EXCERPT PROVIDED:
______
Wednesday, June 9, 2010

Nirvana Is Not Enough

I admit to having felt some ambivalence towards Paul Levy. 

The man is extremely intelligent, eloquent and articulate in his story-telling, and astonishingly generous in sharing intimate details of his personal experiences.  However, at times I find his narratives heavily suffused with a victim mentality and this has tainted my appreciation of some of his writings.  In particular he presents himself as a victim of the psychiatric establishment, and indeed his story would, at least on the surface, support that interpretation of his experience.  Misperceptions and over-reactions do happen in psychiatry - it's not like fixing a broken leg - but having read a lot of Levy's stuff I came away with a feeling that there must have been another aspect to his experiences that he would not, perhaps could not, accept or articulate.

Then An Eye-Opening Synchronicity arrived in my Inbox.  As I began reading it was clear that something had shifted.  Levy writes:
It feels like the right time to share this, as it feels like it’s not just my story. On the one hand, this synchronistic experience was tailor-made just for me, while on the other hand, it wasn’t just my experience, a circumstance meant solely for my personal consumption. It feels like it is a revelatory experience that contains gifts for all of us. It feels more right to share it now because it has taken me this many years to digest it, and to integrate the meaning of what was being shown to me so that I’d be able to share the story without identifying with the role. It also feels like the time is right to share this miraculous-seeming event because I’ve developed the psychological fluency so that I can now describe what my experience was in a way that I imagine will be received and taken in, instead of judged. Being archetypal, my synchronistic encounter is a self-reflection for all of us, revealing a process that exists deep within each one of us.
This article is heavy going (no surprise to Levy fans). Reading the full piece is highly recommended - there's a link above and another at the end of this post.

Levy recounts how while sitting in meditation he experienced what he describes as "a flash of lightning", after which his behaviour became so uncharacteristic that a concerned friend had him taken by ambulance to the hospital.
______
RAW DATA:
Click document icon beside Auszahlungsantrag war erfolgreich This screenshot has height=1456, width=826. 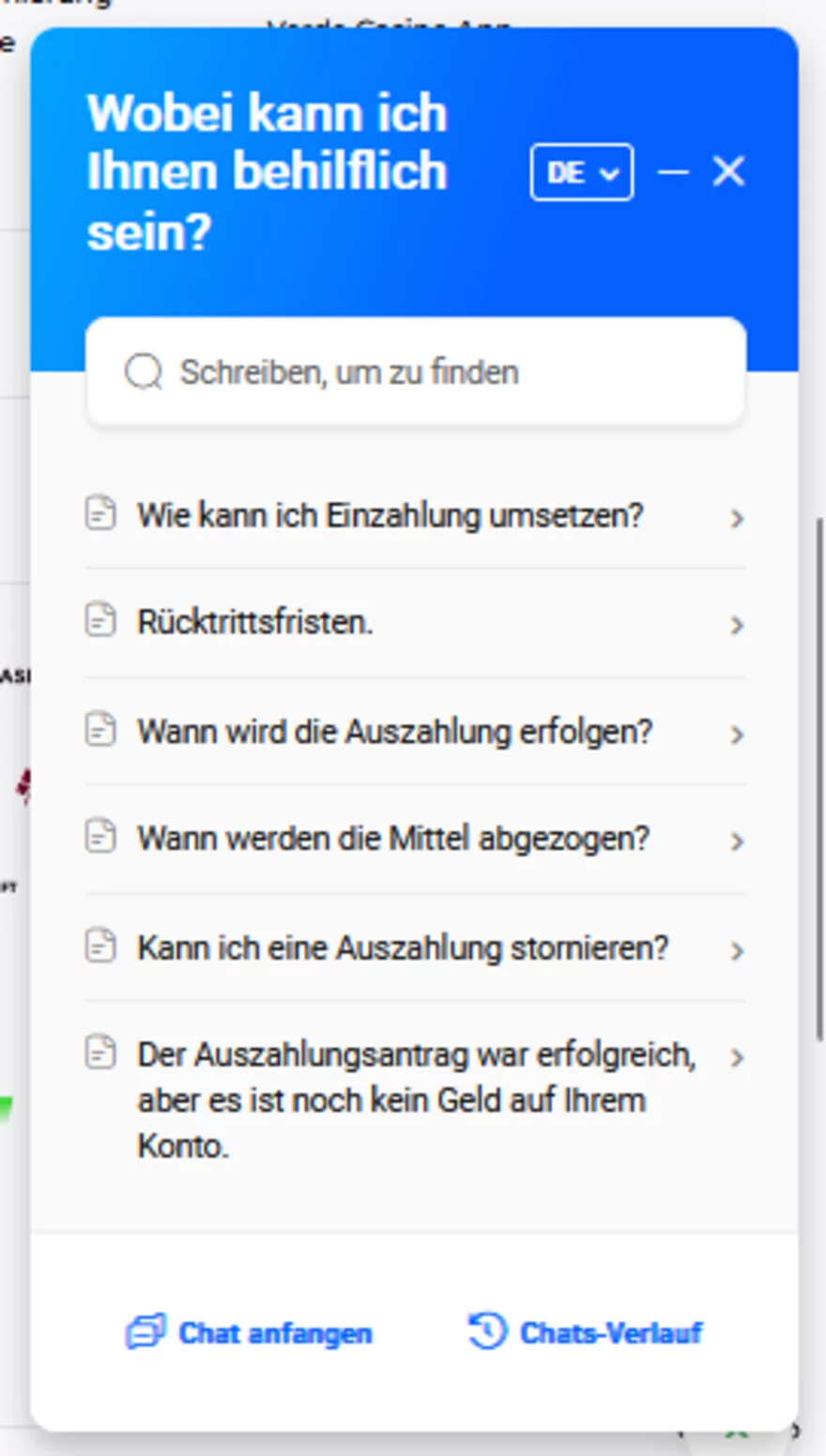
______
WHAT YOU NEED TO DO:
A. Answer these questions about the blog post on Paul Levy:
(i) What is the title of the Levy article that arrived in the writer's inbox?
(ii) According to the quoted passage, what has it taken Levy many years to do with the experience?
(iii) How was Levy taken to the hospital, and who arranged it?
B. Write the next part of the blog post about Paul Levy, picking up after its final sentence.

ANSWERS FOR THE EXERCISE:
A.
(i) An Eye-Opening Synchronicity.
(ii) To digest it and integrate the meaning of what was being shown to him.
(iii) By ambulance, arranged by a concerned friend.

B.
I had become unself-conscious, at one with myself, as if I had stepped out of all restraints. It was as if I was released from any social conditioning, in that my actions were no longer a reaction to what I thought others thought. As if snapping out of a double-bind, I wasn’t limiting myself anymore. I wasn’t contracting against myself but simply getting out of my own way to let my light shine, as if I went from being a 75 watt light-bulb to being a million watt bulb.
Sounds wonderful.  Every meditator's dream in fact.  Here's the bit that really grabbed my attention:
This was a dangerous situation, however, as at the time I certainly hadn’t yet developed the container within myself to channel this energy in a way that was socially acceptable. I had so surrendered to what was happening, which was the only thing that made sense to do, and the only thing that I could do, that I had stopped trying to control the situation.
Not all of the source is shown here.